The world’s biggest democracy faces a crisis. India’s economy cannot provide enough jobs for job seekers. A higher rate of youth unemployment in India might lead to a scarcity of goods and services offered by the country.
The Centre for Monitoring Indian Economy (CMIE) recently released the unemployment status report of India for December 2021. According to the report, the unemployment rate in the country was 7.91% in December. It was 7% in November. The highest unemployment rates were reported in Haryana (34.1%), Rajasthan (24.1), Jharkhand (17.3%), Bihar (16%), and Jammu and Kashmir (15%).
On the other hand, states such as Karnataka (1.4%), Gujarat and Odisha (1.6%), and Chhattisgarh (2.1%) reported the lowest unemployment rates in India. High unemployment rates can be attributed to delayed economic recovery, a surplus of labour, and a slow agricultural season.
The COVID-19 pandemic has affected the labour market worldwide, causing many individuals to lose their jobs and businesses to close. The CMIE also reported that the unemployment rate for the urban areas increased from 8.21% to 9.3% and from 6.44% to 7.28% for the rural areas.
Imposed restrictions could explain these statistics because of the rising Omicron cases since December 2021. Many services, such as schools, gyms, and movie theatres, were temporarily shut down in various states. This significantly impacted economic activity and contributed to a rise in the unemployment rate.
However, the COVID-19 pandemic can be only partly blamed. Since the unemployment rate is one of the key indicators used to assess the health of a country’s economy, the report also indicated that India’s current economic situation could not provide enough jobs for job seekers.
While a single unemployed person has minimal influence on society, high unemployment rates in some states may sometimes contribute to increased poverty rates and poorer neighbourhoods, exacerbating the socioeconomic impact of unemployment. These regions with high unemployment rates are more likely to have restricted career opportunities, inadequate housing, fewer recreational activities accessible, as well as limited access to public services and underfunded schools.
With more people being unemployed, more individuals earn less income. Thus, they will spend less money, resulting in decreased economic contribution in terms of services and products supplied and produced. In other words, unemployed individuals have reduced purchasing power, leading to additional employment losses for goods’ suppliers. Consequently, a higher unemployment rate might lead to a scarcity of goods and services offered in India.
Research has found that youth unemployment harms mental health through higher worry, frustration, disappointment, alienation, and sadness. And the effect persists in adulthood, regardless of future employment. Unemployment can reduce the self-esteem of young individuals, contributing to worry and self-doubt. To develop a healthy personality and emotional skills, young people should trust that they enrich themselves by contributing to their family and community. Unfortunately, unemployment can cause a decline in social standing among friends, family, and society at large, decreasing self-esteem.
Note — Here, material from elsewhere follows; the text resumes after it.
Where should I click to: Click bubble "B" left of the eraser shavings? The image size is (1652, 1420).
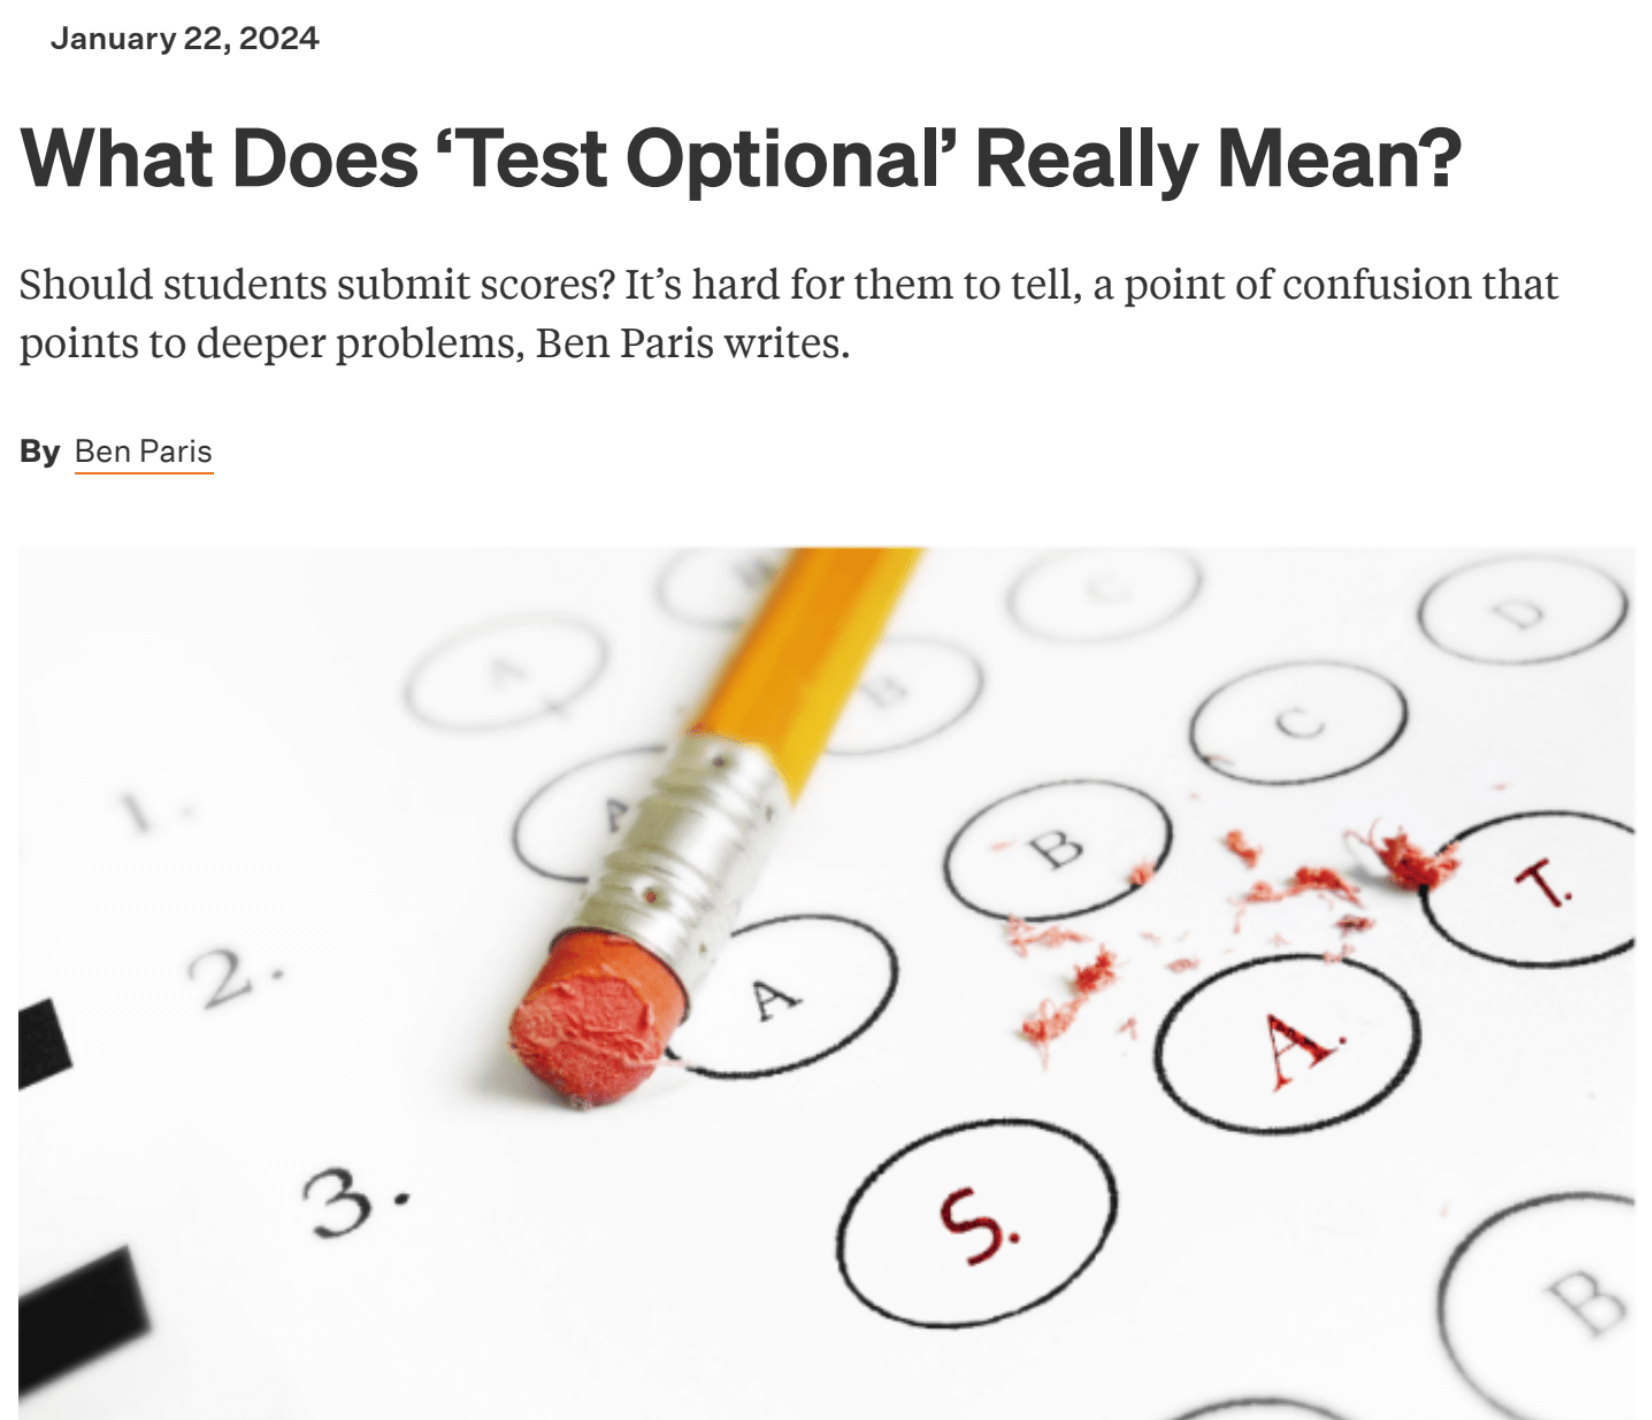(x=1058, y=850)
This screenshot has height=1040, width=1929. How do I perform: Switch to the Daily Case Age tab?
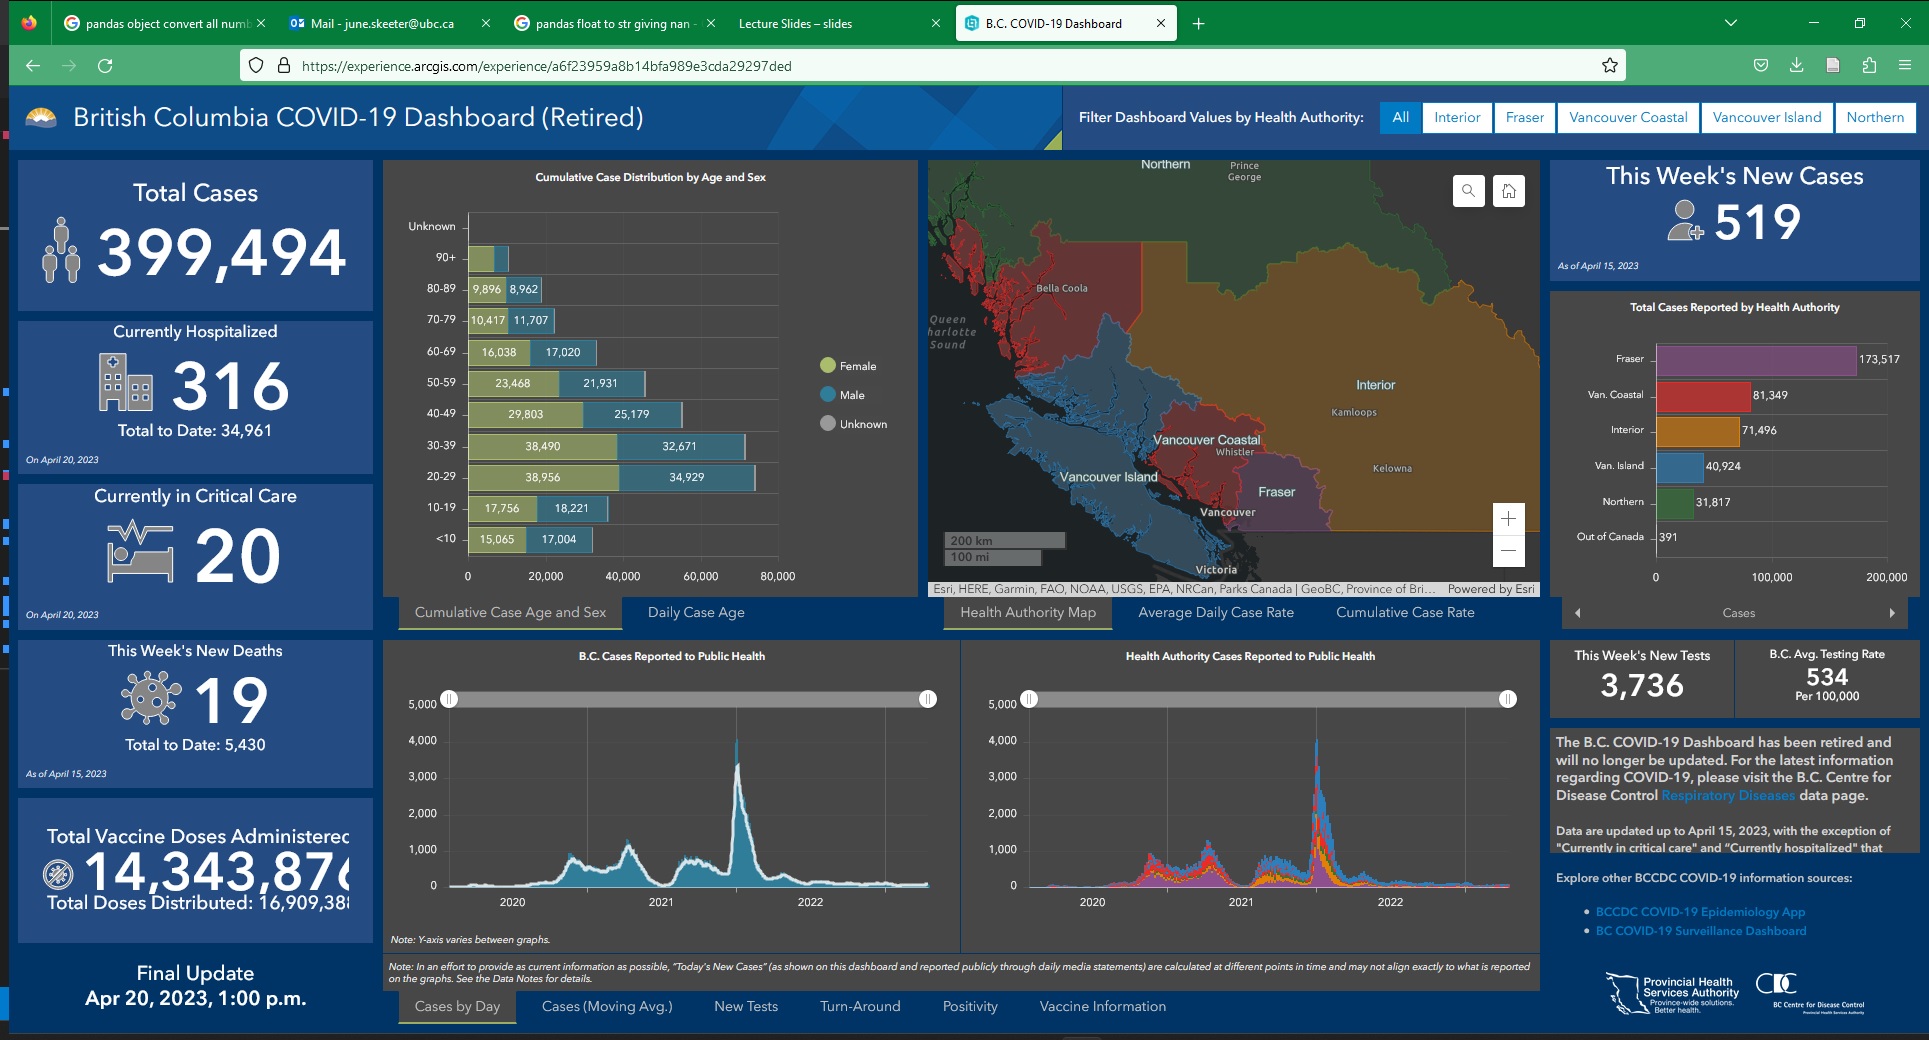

Consequently, jobless people may get the feeling of helplessness. Besides, when someone thinks they have little control over significant life events, such as finding a fulfilling job, they experience ‘helplessness’. Prolonged feelings of helplessness resulting from unemployment could lead to depression.
Research has found that a rise in unemployment also leads to increased suicide rates in all parts of the world. Young people with more significant financial obligations, those with the highest education, or a higher feeling of self-efficacy established by earlier accomplishment in various circumstances, including school and job, are more likely to have lower mental health. They are likely to be more sensitive to the damaging mental effects of unemployment.
While there is not much extensive research on the effects of unemployment on physical health, there is some evidence of a link between high blood pressure and young unemployed individuals. A five-year prospective study of school leavers found that those who were jobless for a more extended period had a considerably more significant rise in systolic blood pressure compared to young males with short-term jobs or no jobs during the research period. However, these differences did not exist in females.
Furthermore, a longitudinal study of Irish youth found that unemployed males had lower mean body fat than those employed. The same results were not found for unemployed females. This could be explained to have occurred due to poverty and malnourishment due to being jobless. The same study also found that unemployed young women had considerably worse respiratory function than those employed. The possible reason is that jobless women are prone to smoking due to unemployment, contributing to their lower lung function. Additionally, an extensive study has found that youth unemployment is associated with increased smoking and alcohol intake.
Since unemployment may negatively influence a person’s physical and mental health, the Indian government may be forced to spend enormous resources on job creation and healthcare.